About this exercise: Your task is to repeat exactly the lines below between the line holding "The width and height of the screenshot is (1316, 917)." and the line holding "has height=1052, width=1148.", inclusive, and only those.

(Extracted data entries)
· · · · · · ·

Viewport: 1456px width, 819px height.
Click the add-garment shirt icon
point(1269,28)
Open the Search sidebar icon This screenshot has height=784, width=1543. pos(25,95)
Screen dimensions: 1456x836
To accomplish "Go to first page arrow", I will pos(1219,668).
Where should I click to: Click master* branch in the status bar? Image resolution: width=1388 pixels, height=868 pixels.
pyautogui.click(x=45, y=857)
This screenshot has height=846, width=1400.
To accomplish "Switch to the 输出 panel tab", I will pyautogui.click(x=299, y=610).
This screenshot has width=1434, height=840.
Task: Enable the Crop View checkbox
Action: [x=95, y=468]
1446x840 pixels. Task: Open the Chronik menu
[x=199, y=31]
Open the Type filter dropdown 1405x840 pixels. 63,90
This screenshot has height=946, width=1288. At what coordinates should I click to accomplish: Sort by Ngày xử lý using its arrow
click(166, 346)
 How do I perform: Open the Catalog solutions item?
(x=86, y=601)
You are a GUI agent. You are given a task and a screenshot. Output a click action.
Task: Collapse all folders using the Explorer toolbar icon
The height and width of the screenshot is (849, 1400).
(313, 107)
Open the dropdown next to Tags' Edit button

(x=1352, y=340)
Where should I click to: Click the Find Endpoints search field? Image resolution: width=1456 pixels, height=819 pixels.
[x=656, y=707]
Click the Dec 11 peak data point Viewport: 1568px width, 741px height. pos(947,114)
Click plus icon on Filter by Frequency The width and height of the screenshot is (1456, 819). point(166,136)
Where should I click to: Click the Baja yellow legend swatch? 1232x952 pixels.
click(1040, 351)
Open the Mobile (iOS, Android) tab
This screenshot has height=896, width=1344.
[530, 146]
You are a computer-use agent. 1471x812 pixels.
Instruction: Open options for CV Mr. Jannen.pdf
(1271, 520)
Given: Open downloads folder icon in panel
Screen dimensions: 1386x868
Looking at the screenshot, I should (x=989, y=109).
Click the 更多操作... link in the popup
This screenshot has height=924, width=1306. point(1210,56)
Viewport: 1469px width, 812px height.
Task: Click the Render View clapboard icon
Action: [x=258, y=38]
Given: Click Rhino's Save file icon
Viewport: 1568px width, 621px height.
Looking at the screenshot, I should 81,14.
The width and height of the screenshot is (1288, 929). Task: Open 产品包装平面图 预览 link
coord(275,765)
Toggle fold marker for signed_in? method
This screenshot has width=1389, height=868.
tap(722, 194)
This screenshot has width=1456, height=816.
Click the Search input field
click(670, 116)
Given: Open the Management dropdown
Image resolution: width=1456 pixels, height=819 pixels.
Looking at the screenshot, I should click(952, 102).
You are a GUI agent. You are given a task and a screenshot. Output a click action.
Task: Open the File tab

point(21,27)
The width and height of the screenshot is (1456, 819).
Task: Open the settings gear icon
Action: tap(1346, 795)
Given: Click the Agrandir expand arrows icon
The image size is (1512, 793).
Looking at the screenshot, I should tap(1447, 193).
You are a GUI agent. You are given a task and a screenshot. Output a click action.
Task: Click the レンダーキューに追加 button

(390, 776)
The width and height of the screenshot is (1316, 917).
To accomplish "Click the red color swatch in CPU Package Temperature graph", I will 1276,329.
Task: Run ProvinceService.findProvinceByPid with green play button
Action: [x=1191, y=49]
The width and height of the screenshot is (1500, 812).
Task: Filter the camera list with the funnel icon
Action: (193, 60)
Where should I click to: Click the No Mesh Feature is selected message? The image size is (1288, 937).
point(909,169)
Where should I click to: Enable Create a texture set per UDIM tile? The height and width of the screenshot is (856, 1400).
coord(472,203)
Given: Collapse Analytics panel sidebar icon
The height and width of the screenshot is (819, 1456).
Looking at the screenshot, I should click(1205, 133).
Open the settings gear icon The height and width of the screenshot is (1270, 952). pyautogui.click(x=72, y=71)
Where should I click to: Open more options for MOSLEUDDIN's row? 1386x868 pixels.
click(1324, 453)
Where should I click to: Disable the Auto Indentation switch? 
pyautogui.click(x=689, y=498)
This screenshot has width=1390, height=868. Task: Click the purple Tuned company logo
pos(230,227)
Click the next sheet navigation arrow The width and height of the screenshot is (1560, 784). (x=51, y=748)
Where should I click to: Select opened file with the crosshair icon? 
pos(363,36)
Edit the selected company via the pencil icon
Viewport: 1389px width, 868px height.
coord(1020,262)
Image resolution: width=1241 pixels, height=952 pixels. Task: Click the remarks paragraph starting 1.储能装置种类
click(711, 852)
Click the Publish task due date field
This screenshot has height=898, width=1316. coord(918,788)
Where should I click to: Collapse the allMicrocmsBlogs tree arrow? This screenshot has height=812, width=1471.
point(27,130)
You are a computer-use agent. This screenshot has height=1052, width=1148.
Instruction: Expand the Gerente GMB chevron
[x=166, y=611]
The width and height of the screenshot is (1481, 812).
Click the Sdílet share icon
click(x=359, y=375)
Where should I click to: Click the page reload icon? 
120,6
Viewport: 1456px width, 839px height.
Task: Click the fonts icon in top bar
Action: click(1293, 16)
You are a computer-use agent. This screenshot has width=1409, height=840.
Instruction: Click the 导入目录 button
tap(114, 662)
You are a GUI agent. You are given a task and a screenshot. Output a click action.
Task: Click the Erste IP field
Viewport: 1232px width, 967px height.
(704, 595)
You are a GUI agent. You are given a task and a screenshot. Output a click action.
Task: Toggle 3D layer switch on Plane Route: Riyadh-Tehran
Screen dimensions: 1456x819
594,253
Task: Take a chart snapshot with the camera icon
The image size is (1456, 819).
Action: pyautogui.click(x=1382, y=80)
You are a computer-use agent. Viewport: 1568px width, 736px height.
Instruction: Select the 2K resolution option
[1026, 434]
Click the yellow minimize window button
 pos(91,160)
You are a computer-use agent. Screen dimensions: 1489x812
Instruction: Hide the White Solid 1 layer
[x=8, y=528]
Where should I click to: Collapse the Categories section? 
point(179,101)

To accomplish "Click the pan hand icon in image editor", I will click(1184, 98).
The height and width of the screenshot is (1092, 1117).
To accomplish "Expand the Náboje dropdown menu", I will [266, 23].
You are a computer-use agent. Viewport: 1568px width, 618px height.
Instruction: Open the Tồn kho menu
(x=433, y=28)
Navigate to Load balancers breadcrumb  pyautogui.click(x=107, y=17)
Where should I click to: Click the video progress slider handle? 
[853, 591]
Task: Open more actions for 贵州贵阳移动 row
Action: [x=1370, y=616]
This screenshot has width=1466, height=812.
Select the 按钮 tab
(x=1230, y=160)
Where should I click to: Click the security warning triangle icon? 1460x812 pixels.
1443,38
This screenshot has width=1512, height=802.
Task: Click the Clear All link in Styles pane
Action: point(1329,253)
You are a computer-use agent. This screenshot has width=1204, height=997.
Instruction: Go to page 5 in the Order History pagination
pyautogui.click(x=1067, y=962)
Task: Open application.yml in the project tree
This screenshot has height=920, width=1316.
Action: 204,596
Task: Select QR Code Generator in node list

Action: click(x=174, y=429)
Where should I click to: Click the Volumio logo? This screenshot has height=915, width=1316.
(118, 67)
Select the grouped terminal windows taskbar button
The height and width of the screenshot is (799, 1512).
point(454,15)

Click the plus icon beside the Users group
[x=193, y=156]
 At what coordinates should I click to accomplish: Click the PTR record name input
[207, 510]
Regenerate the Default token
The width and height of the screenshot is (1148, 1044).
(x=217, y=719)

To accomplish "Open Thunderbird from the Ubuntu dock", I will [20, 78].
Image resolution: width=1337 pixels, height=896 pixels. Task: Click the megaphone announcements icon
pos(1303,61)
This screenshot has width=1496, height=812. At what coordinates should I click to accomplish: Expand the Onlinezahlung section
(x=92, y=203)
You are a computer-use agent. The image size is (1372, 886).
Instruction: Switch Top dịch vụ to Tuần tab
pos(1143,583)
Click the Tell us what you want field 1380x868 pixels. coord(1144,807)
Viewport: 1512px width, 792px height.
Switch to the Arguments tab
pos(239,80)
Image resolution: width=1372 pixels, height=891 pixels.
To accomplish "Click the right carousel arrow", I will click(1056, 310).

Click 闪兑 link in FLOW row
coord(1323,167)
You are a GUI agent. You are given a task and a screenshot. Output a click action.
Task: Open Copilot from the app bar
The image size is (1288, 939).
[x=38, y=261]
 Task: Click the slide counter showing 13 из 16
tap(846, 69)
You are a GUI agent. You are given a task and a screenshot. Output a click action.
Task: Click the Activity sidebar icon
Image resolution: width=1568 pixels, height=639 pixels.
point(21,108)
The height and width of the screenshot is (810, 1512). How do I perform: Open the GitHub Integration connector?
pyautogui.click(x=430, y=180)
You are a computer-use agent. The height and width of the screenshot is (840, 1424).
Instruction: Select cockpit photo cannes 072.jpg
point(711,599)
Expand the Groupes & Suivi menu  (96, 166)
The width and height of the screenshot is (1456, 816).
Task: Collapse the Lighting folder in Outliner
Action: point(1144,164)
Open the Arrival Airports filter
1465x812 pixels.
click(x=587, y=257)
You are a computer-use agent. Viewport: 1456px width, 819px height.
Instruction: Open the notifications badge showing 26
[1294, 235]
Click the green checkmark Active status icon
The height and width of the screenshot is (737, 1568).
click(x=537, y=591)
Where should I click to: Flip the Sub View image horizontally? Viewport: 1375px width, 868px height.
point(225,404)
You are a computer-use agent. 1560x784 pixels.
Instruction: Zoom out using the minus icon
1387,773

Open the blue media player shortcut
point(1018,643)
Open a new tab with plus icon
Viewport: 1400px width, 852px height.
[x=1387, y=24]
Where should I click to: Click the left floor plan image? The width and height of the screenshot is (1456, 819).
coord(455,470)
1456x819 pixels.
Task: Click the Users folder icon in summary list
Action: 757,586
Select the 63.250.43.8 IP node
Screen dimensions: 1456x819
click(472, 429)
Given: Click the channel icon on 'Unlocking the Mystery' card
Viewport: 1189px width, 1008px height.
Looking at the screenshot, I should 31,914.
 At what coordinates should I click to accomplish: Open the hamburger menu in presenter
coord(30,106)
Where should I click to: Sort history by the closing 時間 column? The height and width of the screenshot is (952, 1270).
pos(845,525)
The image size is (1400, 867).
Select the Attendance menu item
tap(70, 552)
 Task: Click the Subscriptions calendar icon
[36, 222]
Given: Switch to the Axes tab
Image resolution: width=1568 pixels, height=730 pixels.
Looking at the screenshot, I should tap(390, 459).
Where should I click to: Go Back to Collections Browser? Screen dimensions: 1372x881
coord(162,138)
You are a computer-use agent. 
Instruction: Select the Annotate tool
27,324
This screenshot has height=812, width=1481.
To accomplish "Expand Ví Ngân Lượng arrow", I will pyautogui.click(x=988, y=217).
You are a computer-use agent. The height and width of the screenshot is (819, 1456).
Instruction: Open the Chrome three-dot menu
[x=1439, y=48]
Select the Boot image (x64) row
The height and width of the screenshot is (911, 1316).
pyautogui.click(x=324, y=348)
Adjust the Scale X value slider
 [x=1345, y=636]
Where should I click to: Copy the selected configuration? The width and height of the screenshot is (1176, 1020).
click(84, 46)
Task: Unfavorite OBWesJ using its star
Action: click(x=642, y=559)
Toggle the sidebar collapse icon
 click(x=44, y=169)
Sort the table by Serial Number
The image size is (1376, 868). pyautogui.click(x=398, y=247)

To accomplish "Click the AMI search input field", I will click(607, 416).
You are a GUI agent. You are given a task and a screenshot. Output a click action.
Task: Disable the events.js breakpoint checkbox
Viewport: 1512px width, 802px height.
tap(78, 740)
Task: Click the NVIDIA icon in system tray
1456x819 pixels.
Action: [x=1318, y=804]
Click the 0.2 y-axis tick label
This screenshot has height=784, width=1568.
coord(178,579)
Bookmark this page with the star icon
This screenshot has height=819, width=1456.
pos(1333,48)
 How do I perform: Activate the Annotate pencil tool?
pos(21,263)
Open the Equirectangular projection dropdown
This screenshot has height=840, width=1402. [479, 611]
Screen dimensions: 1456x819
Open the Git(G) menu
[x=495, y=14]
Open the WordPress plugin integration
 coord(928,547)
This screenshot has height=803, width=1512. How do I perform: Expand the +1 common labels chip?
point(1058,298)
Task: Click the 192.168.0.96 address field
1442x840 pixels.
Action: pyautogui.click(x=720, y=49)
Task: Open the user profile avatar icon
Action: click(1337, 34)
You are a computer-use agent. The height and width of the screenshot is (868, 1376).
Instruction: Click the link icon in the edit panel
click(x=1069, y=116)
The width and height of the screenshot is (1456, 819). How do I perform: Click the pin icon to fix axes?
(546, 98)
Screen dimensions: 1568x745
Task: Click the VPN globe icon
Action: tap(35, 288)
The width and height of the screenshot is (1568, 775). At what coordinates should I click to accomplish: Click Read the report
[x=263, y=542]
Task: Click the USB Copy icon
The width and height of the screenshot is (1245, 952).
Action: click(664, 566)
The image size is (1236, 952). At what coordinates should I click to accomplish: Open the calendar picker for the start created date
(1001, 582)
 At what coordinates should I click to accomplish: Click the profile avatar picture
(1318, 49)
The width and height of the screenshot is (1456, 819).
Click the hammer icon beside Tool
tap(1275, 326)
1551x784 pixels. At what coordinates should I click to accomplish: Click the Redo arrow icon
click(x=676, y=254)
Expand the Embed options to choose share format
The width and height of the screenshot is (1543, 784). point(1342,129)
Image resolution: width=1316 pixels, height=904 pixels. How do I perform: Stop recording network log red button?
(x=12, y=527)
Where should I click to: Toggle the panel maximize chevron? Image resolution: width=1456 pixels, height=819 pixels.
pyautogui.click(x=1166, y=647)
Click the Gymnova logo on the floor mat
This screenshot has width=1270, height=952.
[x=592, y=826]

· · · · · · ·

Exercise response:
The width and height of the screenshot is (1316, 917).
To accomplish "Click the red color swatch in CPU Package Temperature graph", I will 1276,329.
Task: Run ProvinceService.findProvinceByPid with green play button
Action: [x=1191, y=49]
The width and height of the screenshot is (1500, 812).
Task: Filter the camera list with the funnel icon
Action: (193, 60)
Where should I click to: Click the No Mesh Feature is selected message? The image size is (1288, 937).
point(909,169)
Where should I click to: Enable Create a texture set per UDIM tile? The height and width of the screenshot is (856, 1400).
coord(472,203)
Given: Collapse Analytics panel sidebar icon
The height and width of the screenshot is (819, 1456).
Looking at the screenshot, I should click(1205, 133).
Open the settings gear icon The height and width of the screenshot is (1270, 952). pyautogui.click(x=72, y=71)
Where should I click to: Open more options for MOSLEUDDIN's row? 1386x868 pixels.
click(1324, 453)
Where should I click to: Disable the Auto Indentation switch? 
pyautogui.click(x=689, y=498)
This screenshot has width=1390, height=868. Task: Click the purple Tuned company logo
pos(230,227)
Click the next sheet navigation arrow The width and height of the screenshot is (1560, 784). (x=51, y=748)
Where should I click to: Select opened file with the crosshair icon? 
pos(363,36)
Edit the selected company via the pencil icon
Viewport: 1389px width, 868px height.
coord(1020,262)
Image resolution: width=1241 pixels, height=952 pixels. Task: Click the remarks paragraph starting 1.储能装置种类
click(711, 852)
Click the Publish task due date field
This screenshot has height=898, width=1316. coord(918,788)
Where should I click to: Collapse the allMicrocmsBlogs tree arrow? This screenshot has height=812, width=1471.
point(27,130)
You are a computer-use agent. This screenshot has height=1052, width=1148.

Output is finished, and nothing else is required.